Goals:
(A) Extract, word for word, the part of the investing activities passage that begins with the words containing "Cash flows used in investing activities were $559.8" and ends with "amount of $35.5 million.".
(B) Continue the investing activities passage from where it stops.

Investing Activities. Cash flows used in investing activities were $852.9 million for the nine months ended September 30, 2017. Investing cash outflows for the nine months ended September 30, 2017 were primarily driven by:
cash outflows of $400.0 million for the acquisition of an additional 24.99% membership interest in Rockies Express;
cash outflows of $140.0 million for the acquisition of Terminals and NatGas;
cash outflows of $128.5 million for the acquisition of the Douglas Gathering System;
capital expenditures of $88.1 million, primarily due to spending on an additional freshwater connection at Water Solutions and on a connection to a refinery complex on the Pony Express System and remediation digs on the Pony Express System as discussed in Note 15 – Legal and Environmental Matters;
cash outflows of $57.2 million for the acquisition of an additional 40% membership interest in Deeprock Development;
cash outflows of $36.0 million for the acquisition of the PRB Crude System; and
contributions to unconsolidated investments in the amount of $31.6 million, primarily to fund remaining costs associated with the Zone 3 Capacity Enhancement project at Rockies Express.
These cash outflows were partially offset by $41.9 million of distributions received from Rockies Express in excess of cumulative earnings recognized.
Cash flows used in investing activities were $559.8 million for the nine months ended September 30, 2016. Investing cash outflows for the nine months ended September 30, 2016 were primarily driven by:
cash outflows of $436.0 million for the acquisition of a 25% membership interest in Rockies Express;
capital expenditures of $55.4 million, primarily due to post in-service spending on Pony Express System projects and costs associated with construction of the Buckingham Terminal;
cash outflows of $49.1 million for a portion of the acquisition of an additional 31.3% membership interest in Pony Express, the remainder of which is classified as a financing activity as discussed below; and
contributions to Rockies Express in the amount of $35.5 million.
These cash outflows were partially offset by $16.1 million of distributions from Rockies Express in excess of cumulative earnings recognized.

Given information:
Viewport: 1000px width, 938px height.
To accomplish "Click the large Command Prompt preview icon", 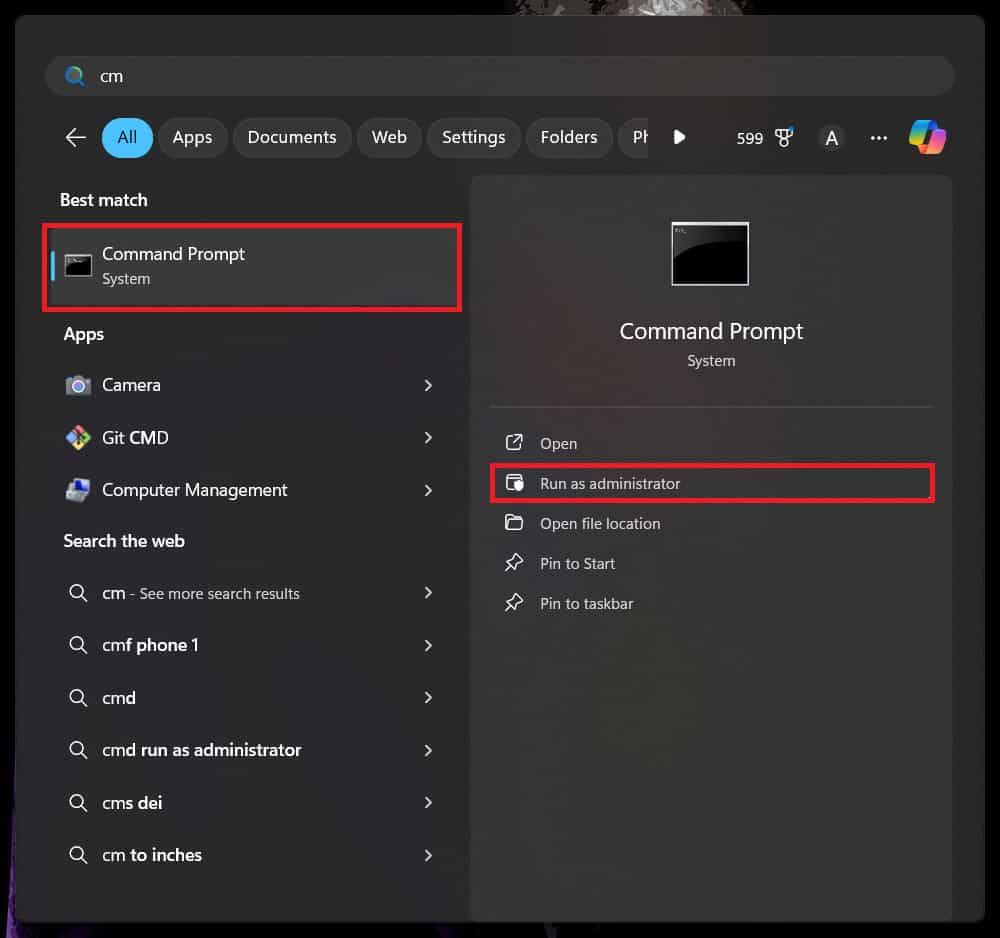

Exercise responses:
(A)
Cash flows used in investing activities were $559.8 million for the nine months ended September 30, 2016. Investing cash outflows for the nine months ended September 30, 2016 were primarily driven by:
cash outflows of $436.0 million for the acquisition of a 25% membership interest in Rockies Express;
capital expenditures of $55.4 million, primarily due to post in-service spending on Pony Express System projects and costs associated with construction of the Buckingham Terminal;
cash outflows of $49.1 million for a portion of the acquisition of an additional 31.3% membership interest in Pony Express, the remainder of which is classified as a financing activity as discussed below; and
contributions to Rockies Express in the amount of $35.5 million.

(B)
Financing Activities. Cash flows provided by financing activities were $403.4 million for the nine months ended September 30, 2017. Financing cash inflows for the nine months ended September 30, 2017 were primarily driven by:
proceeds from TEP's issuance of $850.0 million in aggregate principal amount of 2024 Notes and 2028 Notes; and
net cash proceeds of $112.4 million from the issuance of 2,341,061 TEP common units under its Equity Distribution Agreements.

44



These financing cash inflows were partially offset by cash outflows of:
distributions to noncontrolling interests of $229.7 million, consisting of distributions to TEP unitholders of $135.4 million, Tallgrass Equity distributions to the Exchange Right Holders of $90.0 million, and distributions to Pony Express noncontrolling interests of $4.3 million;
net repayments under the revolving credit facilities of $136.0 million;
$72.4 million for the exercise of the remainder of the call option granted by TD covering 1,703,094 TEP common units;
$35.3 million for 736,262 TEP common units repurchased from TD; and
distributions to Class A shareholders of $52.7 million.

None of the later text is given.